Die Umstrukturierung der Immobilie geht übrigens auch anders herum, wie der Commerz Real Institutional Smart Living Europe Fund zeigt. Derzeit wird in verschiedenen deutschen Großstädten in neue Bauprojekte für möblierte Studentenapartments investiert. Dies sei vor allem für ausländische Studierende und Young Professionals, die häufige Jobwechsel vollzögen, interessant. Die Zahl der ausländischen Studierenden an deutschen Hochschulen liegt laut Statistischem Bundesamt bei 13 Prozent, häufig kommen sie aus Asien. Doch was, wenn die Nachfrage einmal ausbleibt? Für diesen Fall wollen die Macher des Fonds durch veränderbare Grundrisse vorsorgen, sodass aus einem Studentenwohnheim zum Beispiel ein Seniorenheim werden könne. Pflegeheime seien, ähnlich wie Investitionen in andere Bereiche der sozialen Infrastruktur wie zum Beispiel Kindergärten, grundsätzlich ein sehr sicheres Investment, meint Yenna Haack. Die Fondsgesellschaft ist mit ihrem Kinder-Welten-Fonds bereits seit Jahren am deutschen Markt für Kindertagesstätten aktiv. Der wesentliche Unterschied zu dem Investment in Pflegeheime sei, dass die Sicherheit der Refinanzierung der Kita-Plätze durch die Kommune von der städtischen Bedarfsplanung abhänge. „Vor dem Kauf eines Objekts achten wir darauf, wie viele Plätze hier für die kommenden Jahre vorgesehen sind und ob diese angemessen refinanziert sind“, so Haack. Bei Pflegeheimen finanzierten sich die Plätze dagegen in erster Linie über die Pflegeversicherung, den Bewohner selbst sowie über die Sozialkassen, für den Fall, dass der Heimbewohner die Versorgung nicht selbst bezahlen könne.

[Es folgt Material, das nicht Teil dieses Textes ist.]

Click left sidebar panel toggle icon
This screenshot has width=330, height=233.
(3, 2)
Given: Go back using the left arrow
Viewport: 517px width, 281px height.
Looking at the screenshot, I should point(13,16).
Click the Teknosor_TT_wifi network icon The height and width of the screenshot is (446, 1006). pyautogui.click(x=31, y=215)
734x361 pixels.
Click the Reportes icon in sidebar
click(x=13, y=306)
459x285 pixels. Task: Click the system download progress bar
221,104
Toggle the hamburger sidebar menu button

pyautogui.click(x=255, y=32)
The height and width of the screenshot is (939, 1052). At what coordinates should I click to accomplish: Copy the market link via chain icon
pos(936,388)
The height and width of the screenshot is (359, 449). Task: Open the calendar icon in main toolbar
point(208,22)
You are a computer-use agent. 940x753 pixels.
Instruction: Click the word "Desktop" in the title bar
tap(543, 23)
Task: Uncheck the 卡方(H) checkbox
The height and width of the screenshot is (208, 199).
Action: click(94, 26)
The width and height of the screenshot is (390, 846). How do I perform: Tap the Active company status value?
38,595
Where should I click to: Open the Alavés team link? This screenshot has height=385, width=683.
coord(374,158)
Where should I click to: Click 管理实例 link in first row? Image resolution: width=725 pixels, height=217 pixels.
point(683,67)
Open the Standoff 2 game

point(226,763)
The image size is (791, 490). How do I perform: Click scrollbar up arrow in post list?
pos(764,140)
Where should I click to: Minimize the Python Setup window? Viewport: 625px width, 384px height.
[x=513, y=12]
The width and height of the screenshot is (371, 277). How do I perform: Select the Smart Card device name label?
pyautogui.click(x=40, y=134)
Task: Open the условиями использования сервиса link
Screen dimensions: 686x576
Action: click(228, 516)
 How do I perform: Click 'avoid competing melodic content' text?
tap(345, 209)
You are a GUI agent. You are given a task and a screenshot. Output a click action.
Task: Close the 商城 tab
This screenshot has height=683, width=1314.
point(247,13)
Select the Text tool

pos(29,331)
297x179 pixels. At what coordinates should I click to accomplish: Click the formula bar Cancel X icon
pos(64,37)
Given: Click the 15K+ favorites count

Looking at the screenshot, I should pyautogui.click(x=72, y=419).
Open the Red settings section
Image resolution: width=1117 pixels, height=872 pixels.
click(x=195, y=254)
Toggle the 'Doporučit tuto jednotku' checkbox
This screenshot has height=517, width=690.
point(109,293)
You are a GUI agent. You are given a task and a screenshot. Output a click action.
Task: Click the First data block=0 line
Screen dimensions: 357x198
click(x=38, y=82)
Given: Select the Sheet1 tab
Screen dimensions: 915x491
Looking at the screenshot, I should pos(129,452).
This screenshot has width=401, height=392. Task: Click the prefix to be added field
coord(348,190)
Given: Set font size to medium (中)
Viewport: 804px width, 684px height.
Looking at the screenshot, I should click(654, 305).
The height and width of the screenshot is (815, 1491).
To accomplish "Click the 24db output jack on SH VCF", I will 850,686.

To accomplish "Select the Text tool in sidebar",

Könnte ein Pflegeheim wegen des demografischen Wandels auch ein Hedge gegen die Langlebigkeitsrisiken einer Versicherung sein? Axel Hoffmann sagt nein: „Ein Hedge gegen passivseitige Langlebigkeitsrisiken müsste eine hohe Korrelation aufweisen, die bei Pflegeheimen höchstwahrscheinlich nicht gegeben ist, da Marktkräfte am Immobilienmarkt deutliche Wertzuwächse oder Renditesprünge verhindern, indem neu gebaut oder umgewidmet wird.“ Ins Versicherungsportfolio passe das Pflegeheim wegen der gut berechenbaren Rendite, die im Szenario ansteigender Langlebigkeit noch nachhaltiger werde, dennoch.